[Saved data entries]
###

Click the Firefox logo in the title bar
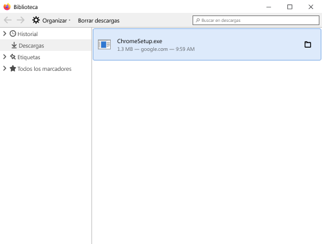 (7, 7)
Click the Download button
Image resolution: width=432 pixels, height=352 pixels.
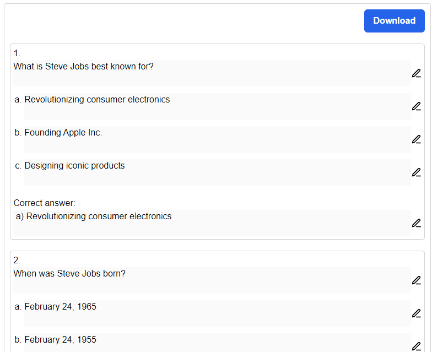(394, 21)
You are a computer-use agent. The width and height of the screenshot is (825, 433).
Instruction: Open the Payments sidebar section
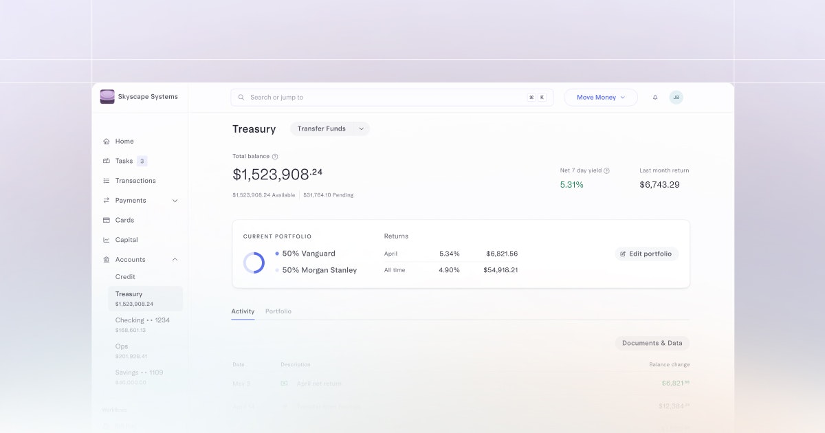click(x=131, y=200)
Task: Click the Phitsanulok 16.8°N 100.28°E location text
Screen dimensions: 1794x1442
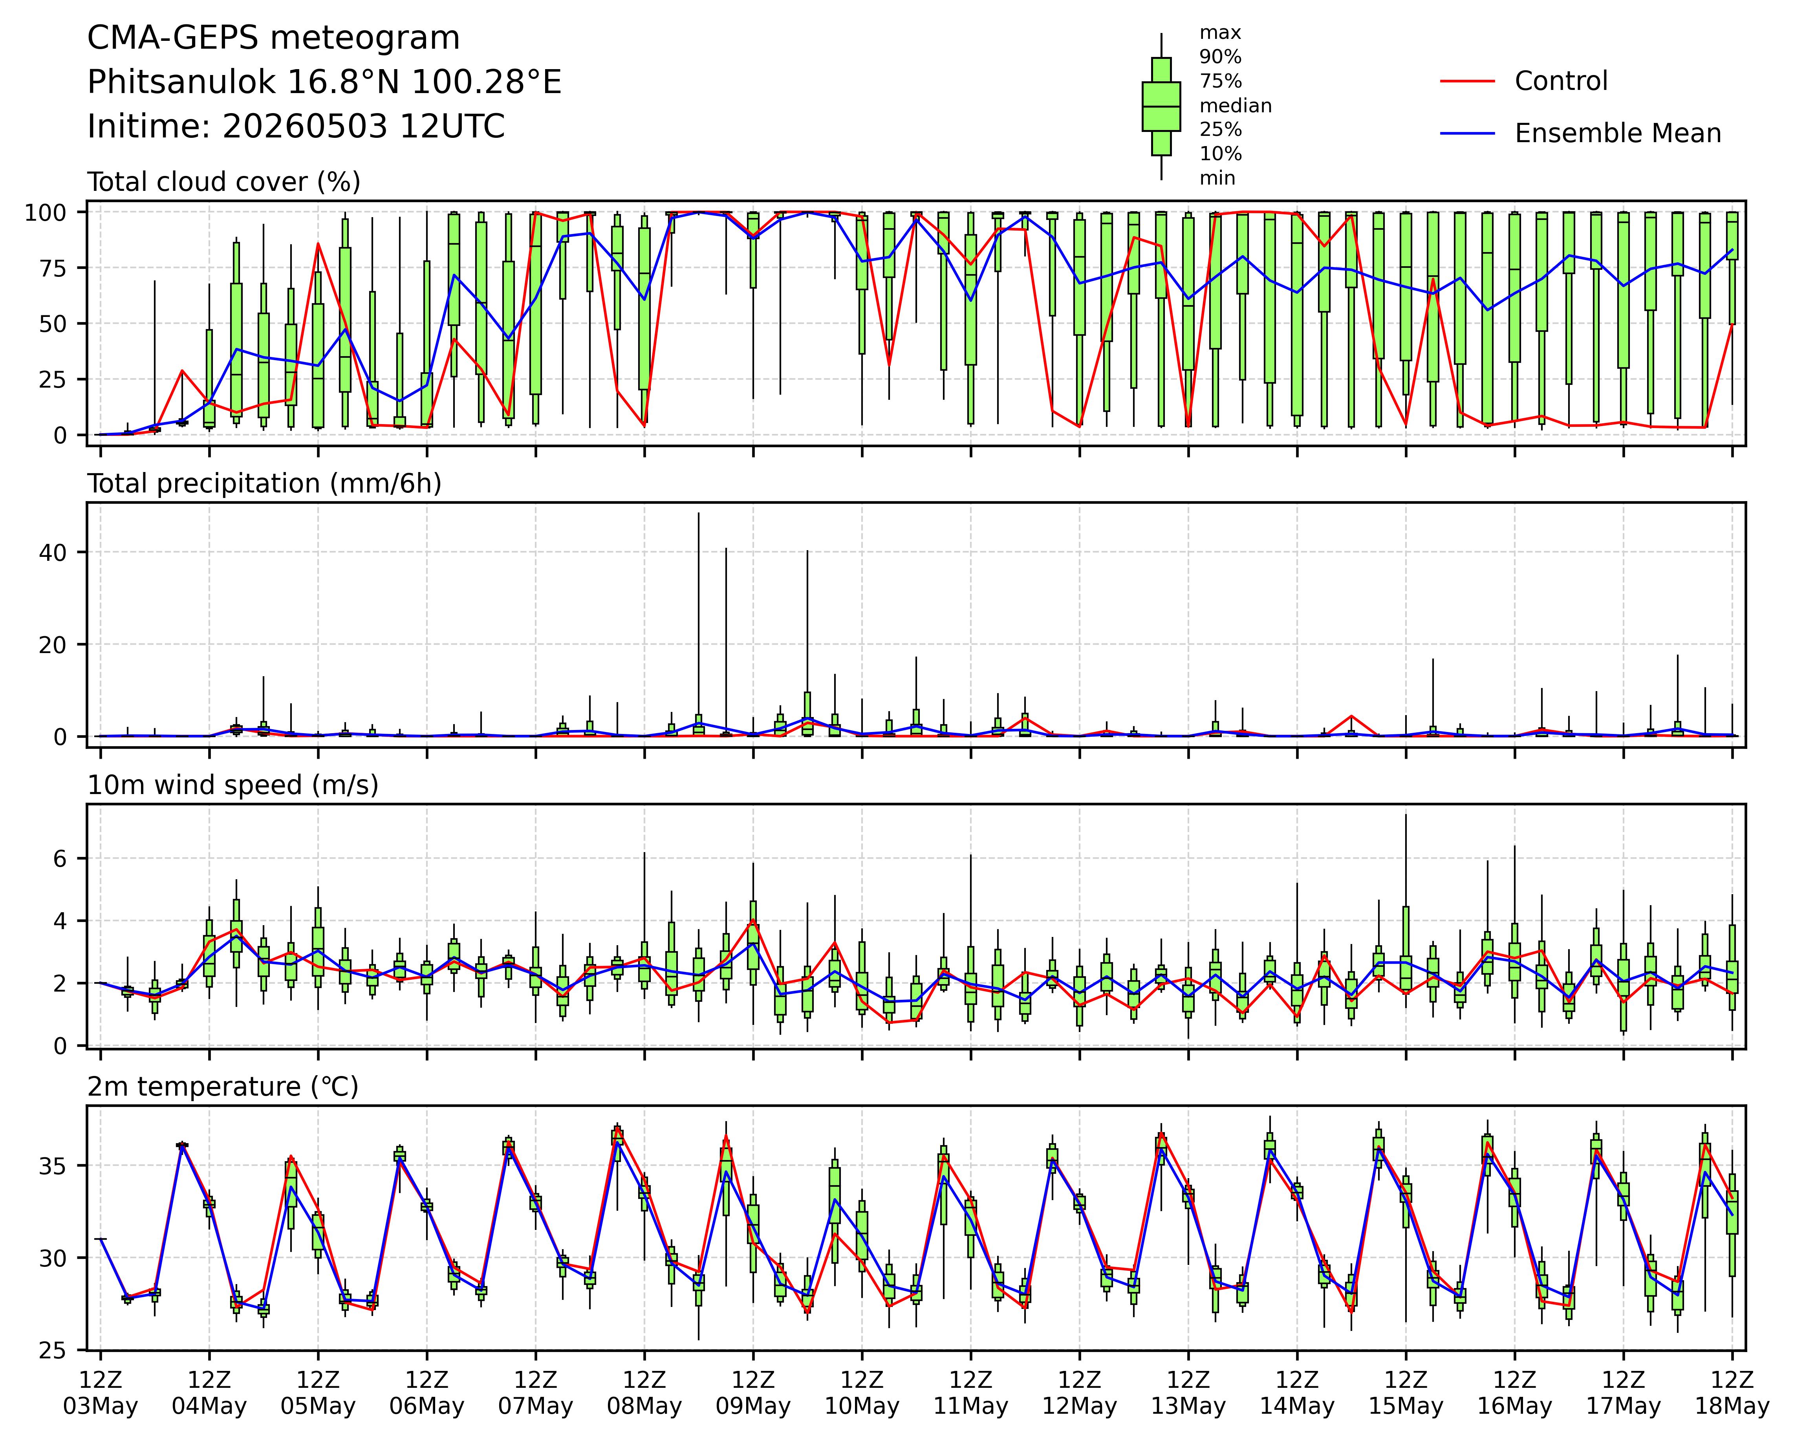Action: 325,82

###

● Problem details
An exact copy is needed of every line from the one holding "Instruction: Open the" to the end of the entries above, both ends kept and each picture dropped.

● Exercise solution
Instruction: Open the Payments sidebar section
click(x=131, y=200)
Task: Click the Phitsanulok 16.8°N 100.28°E location text
Screen dimensions: 1794x1442
Action: 325,82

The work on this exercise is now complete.